Uzaylılar tarafından kaçırılma dedim ben ama yazar bunu “alıkonma” diye ifade ediyor, bu ifadenin de tam karşılığı olmadığını belirterek. Çünkü aslında tam kaçırma gibi bir olay değilmiş. Kişi zaten uzaylılar ile bu temasa önceden kendisini farkında olmadan hazırlıyormuş ya da önceki hayatında/başka bir boyutta bu temasa izin veriyormuş.

“Siz bu boyuta doğmadan (yani enkarne olmadan) önceki bilinç halinizle, bu hayatta işbirliği yapmak üzere bizlerle anlaşma yaptınız.”

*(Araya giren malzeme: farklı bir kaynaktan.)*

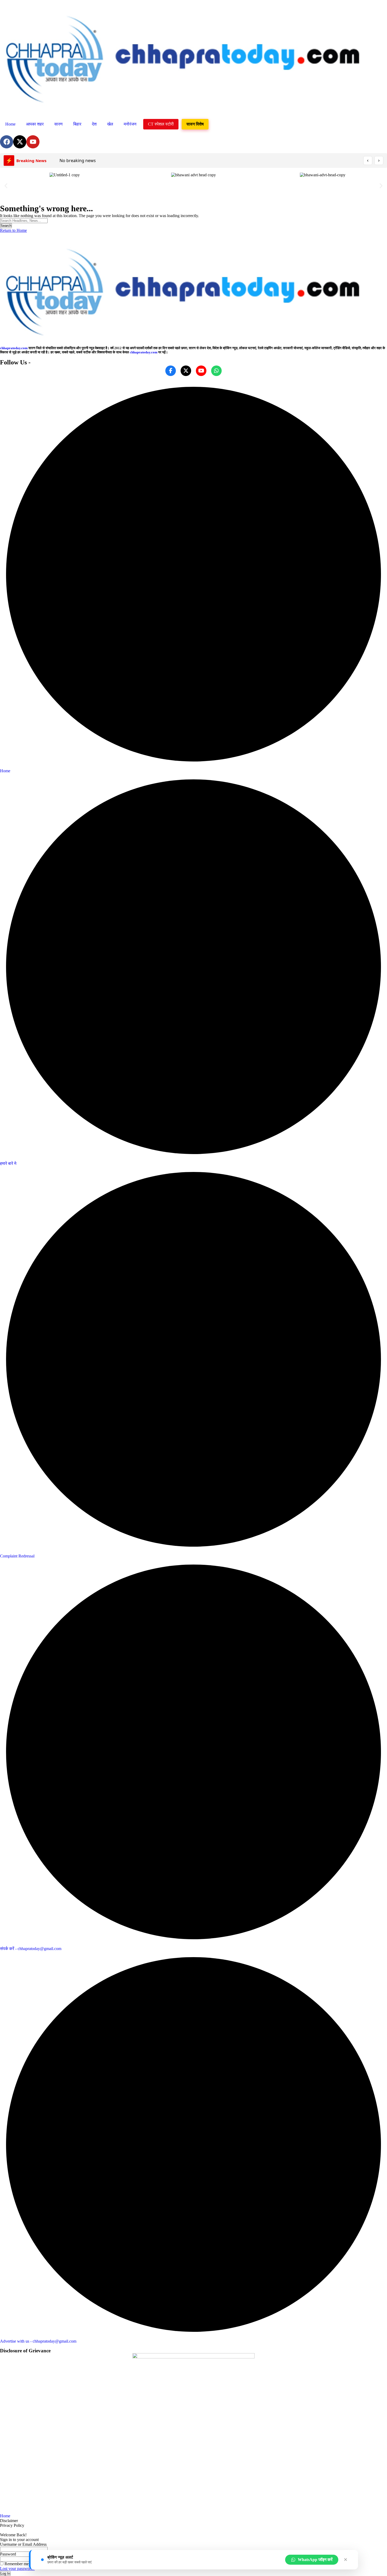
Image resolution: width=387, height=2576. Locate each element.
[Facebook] (6, 141)
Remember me (16, 2564)
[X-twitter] (19, 141)
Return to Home (13, 230)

Gerçekten böyle bir izin var diyelim, benim önceki hayatımda/başka bir boyutta verdiğim izin bugünümü, bugünkü halimi kapsar mı? Bence hayır. O boyuttaki halim ile şimdiki halim aynı kişi mi? Bence değil.

Neyse, işte zorla kaçırma gibi bir durum olmadığından kaçırılma ifadesi doğru bulunmuyormuş. Ayrıca eğer korkuyorsan seni almıyorlar ya da almışlarsa geri getiriyorlarmış.

Uzaylılar

Uzaylılar filmlerde gördüğümüz gibi tiplermiş. Gri, 150 cm civarı, kimisi 2 metre, üzerlerine yapışık üniforma, iri gözler…

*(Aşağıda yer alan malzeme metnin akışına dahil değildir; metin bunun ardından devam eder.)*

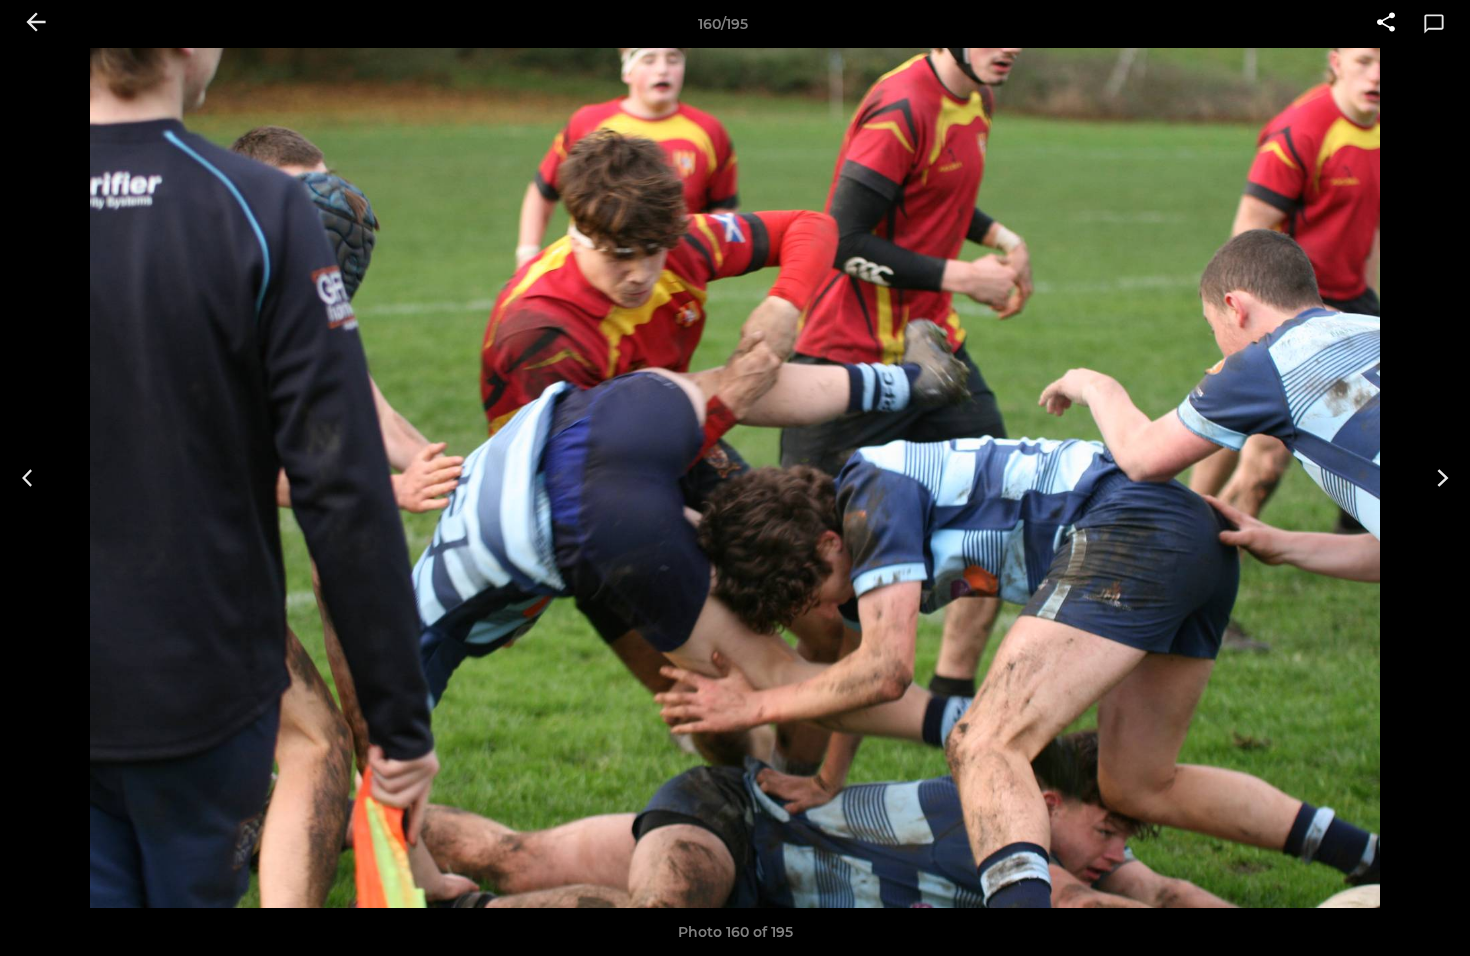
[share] (1386, 24)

İnsansı (humanoid) görünümleri varmış, temasçıları (Uzaylılar tarafından alıkonanlara “temasçı” deniyor) korkutmamak içinmiş. Şu inceliğe bakar mısınız?
İnsanları alıp ameliyat masası gibi sedyeye yatırıp inceliyorlarmış. Kimisine çip takılıyormuş. Kitabın sonunda bu çiplerin fotoğrafları da var. Doktorlar açıklayamıyormuş.

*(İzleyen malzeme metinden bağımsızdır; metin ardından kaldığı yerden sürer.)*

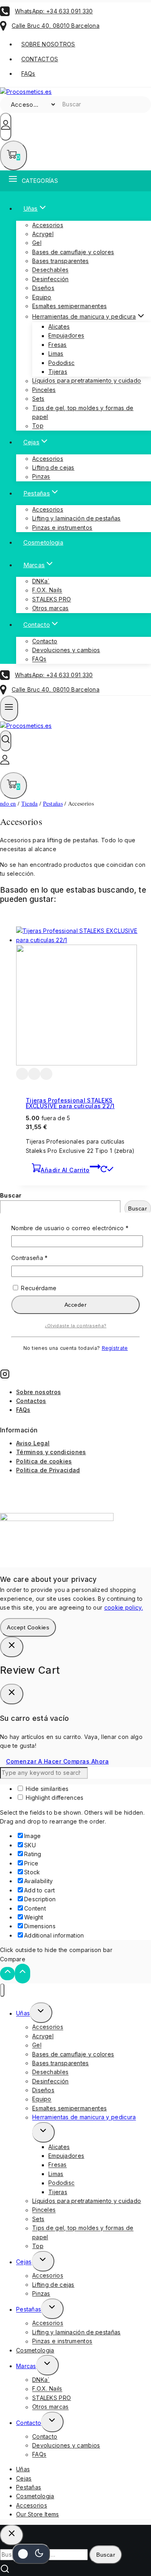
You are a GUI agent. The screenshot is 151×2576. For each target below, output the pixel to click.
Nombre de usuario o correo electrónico (75, 1227)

Aldıkları insanlara dünyanın geleceğini gösteriyorlarmış. Evet felaketler, savaşlar, kıtlıklar… Kimisi bunun üzerine çevre aktivisti oluyormuş. Bu kısmı okuyunca aklıma Greta Thunberg geldi. Yoksa o da… (Hakan Özbek’in dergimizde yayınlanan Greta’ya Kulak Vermek ya da Aslında Hepimizin Bildikleri yazısını okuyabilirsiniz.)

Neden Kaçırılıyoruz? Pardon Alıkonuluyoruz?

Uzaylıların neden insanları alıkoyduğuna dair çeşitli teoriler varmış. Deniyor ki; uzaylılar teknolojide, medeniyette çok ileri bir tür ama çok ileri gittikleri için bazı özellikleri yitirmişler, örneğin duygular. İnsanlardaki duyguları gözlemleyip kendi nesillerine mi aktaracaklarmış, öyle bir şey.

Ayrıca melez ırklar yaratıyorlarmış. Kadın ve erkekten örnek alıp kendi ortamlarında bebeği yaratıyorlarmış, sonra bebeğin dünyadaki annesini ara sıra alıkoyup bebeğiyle kucaklaştırıyorlarmış. Çünkü onlarda kucaklaşma, sevgi bu tür şeyler yokmuş ve bunların bebeğe iyi geldiğini tespit etmişler.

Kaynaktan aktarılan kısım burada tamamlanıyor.